Ehh, Smith charts are good for transmission lines and RF stuff, not so much for general circuits.  You're better off working the algebra.

Yep, I have done resistance networks. Which is why my approach was to use the impedances to go for the voltage divider. I'm a little confused though, is this the (a) correct approach?

So I have Ztotal = 50 - j5 (+ C)

then Vo(t) = Vs(t) * C/(50-j5)+C

But I'm not sure where to go from here (if this is correct)

What is C?  -- I think you forgot to multiply by j*w (or s).  First step (easy to forget!): convert component values to impedances (Zc = 1 / (j*w*C), etc.).  Then substitute those into the node/loop equations and continue.

Generally, frequency is w (lowercase omega, but good luck getting that to work on this forum..), so that time-domain voltage is written as A * sin(w*t).  So here, w = 10^6 rad/s.

Let's label the resistor R, the "C" capacitor C1 and the "0.2uF" capacitor C2.

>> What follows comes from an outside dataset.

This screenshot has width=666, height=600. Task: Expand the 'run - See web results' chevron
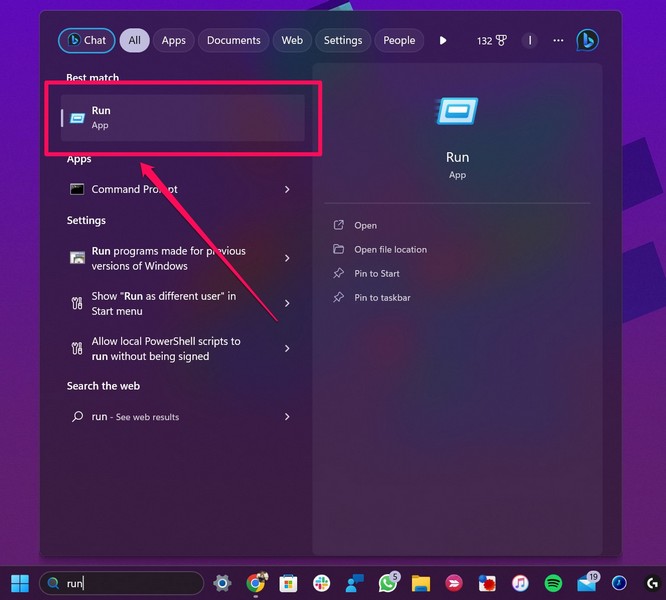[287, 417]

Total impedance Zt = Zr + Zc1 + Zc2
= R + 1 / (j*w*C1) + 1 / (j*w*C2)
= R - (j / w) * (1/C1 + 1/C2)

(Note the use of 1/j == -j, an identity of the multiplicative rule.)

Current = I = Vs / Z
= Vs / [R - (j / w) * (1/C1 + 1/C2)]
(and so on, however far you wish to simplify it)

Voltage on C2 = Vo = Zc2 * I
= Vs * Zc2 / (Zr + Zc1 + Zc2)

Voltage on C1 + C2 = Vc = (Zc1 + Zc2) * I
= Vs * (Zc1 + Zc2) / (Zr + Zc1 + Zc2)

Vo / Vc = 1/2 = capacitor divider gain (as requested) =
Zc2 * I / ((Zc1 + Zc2) * I)
= Zc2 / (Zc1 + Zc2)

The 1/(j*w) stuff is common to all terms, so we can continue and write...
= (1/C2) / (1/C1 + 1/C2)
= 1 / [C2 * (C2 + C1)/(C1*C2)]
= C1*C2 / [C2 * (C2 + C1)]
= C1 / (C1 + C2)

Which is, by value, the opposite of the voltage divider equation, because capacitance is inversely proportional to impedance.  An important thing to keep in mind when you're doing capacitors in series (uses resistors in parallel formula) and parallel (they add) and such!

Since we want 1/2 = C1 / (C1 + C2), then
2*C1 = (C1 + C2)
C1 = C2

Which is what we intuitively expect.

I skipped writing out all the currents and voltages exactly, because it's a lot of bother for no value, but again, you're welcome to expand any of the equations along the way by substituting in the relevant bits.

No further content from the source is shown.